Chapter XLIX: A Voyage in a Coffin Ship

The clouds above broke somewhat towards morning, but there was no sign of abatement in the tempest. Here and there through the rifts the glimmer of the stars might be seen, and once the pale moon gleamed through the storm wreath. The dawn broke cheerless and dreary, disclosing the great turmoil of endless slate-coloured waves and the solitary little barque, with her rag of canvas, like a broken-winged seabird, staggering to the south.

Even the Girdlestones had noticed that, whereas towards the commencement of the storm it had been a rare occurrence for a wave to break over the ship, the decks were now continually knee-deep in water, and there was a constant splashing and crashing as the seas curled over the weather bulwark. Miggs had already observed it, and conferred gravely with his mate on the point.

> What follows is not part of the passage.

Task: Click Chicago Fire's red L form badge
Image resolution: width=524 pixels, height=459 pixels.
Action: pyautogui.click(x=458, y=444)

“I don’t like the looks of her, Mac,” he shouted. “She don’t rise to them.”

“She’s near water-logged, I’m thinkin’,” the mate responded gravely.

He knew the danger, and his thoughts were wandering away to a little slate-tiled cottage near Peterhead. It is true that there was not much in it save a wife, who was said to give Sandy the rough side of her tongue, and occasionally something rougher still. Affection is a capricious emotion, however, and will cling to the most unlikely objects; so the big Scotchman’s eyes were damp with something else beside the sea spray as he realized that he might never look upon cottage or occupant again.

“No wonder,” said Miggs, “when she’s takin’ in water above and below too. The men are weary wi’ pumpin’, and it still gains.”

“I doot it’s our last v’yage thgither,” the mate remarked, his Scottish accent waxing broader under the influence of emotion.

“What d’ye say to heavin’ her to?”

“I’d let her run on. She would na rise tae the waves, I’m fearin’. We canna be vera fa’ frae the Spanish coast, accordin’ to my surmisation. That wud gie us a chance o’ savin’ oorsels, though I’m a feared na boat would live in siccan a sea.”

“You’re right. We have a better chance so than if we let her ride. She’d founder as sure as eggs are eggs. Damn it, Mac, I could almost be glad this has happened now we’ve got them two aboard. We’ll teach ’em what coffin ships is like in a gale o’ wind.” The rough seaman laughed hoarsely as he spoke.

The carpenter came aft at this moment, balancing himself as best he could, for the deck was only a few degrees off the perpendicular.

“The leak is gaining fast,” he said. “The hands are clean done up.
There’s land on the port bow.”

The mate and the captain peered out through the dense wrack and haze. A great dark cliff loomed out upon the left, jagged, inhospitable, and menacing.

“We’d best run towards it,” the mate said. “We’ve na chance o’ saving the ship, but we might run her ashore.”

“The ship will go down before you reach it,” the carpenter remarked gloomily.

“Keep your heart up!” Miggs shouted, and then crawled along to the Girdlestones. “There is no hope for the ship but we may save ourselves,” he said. “You’ll have to take your turn at the pumps.”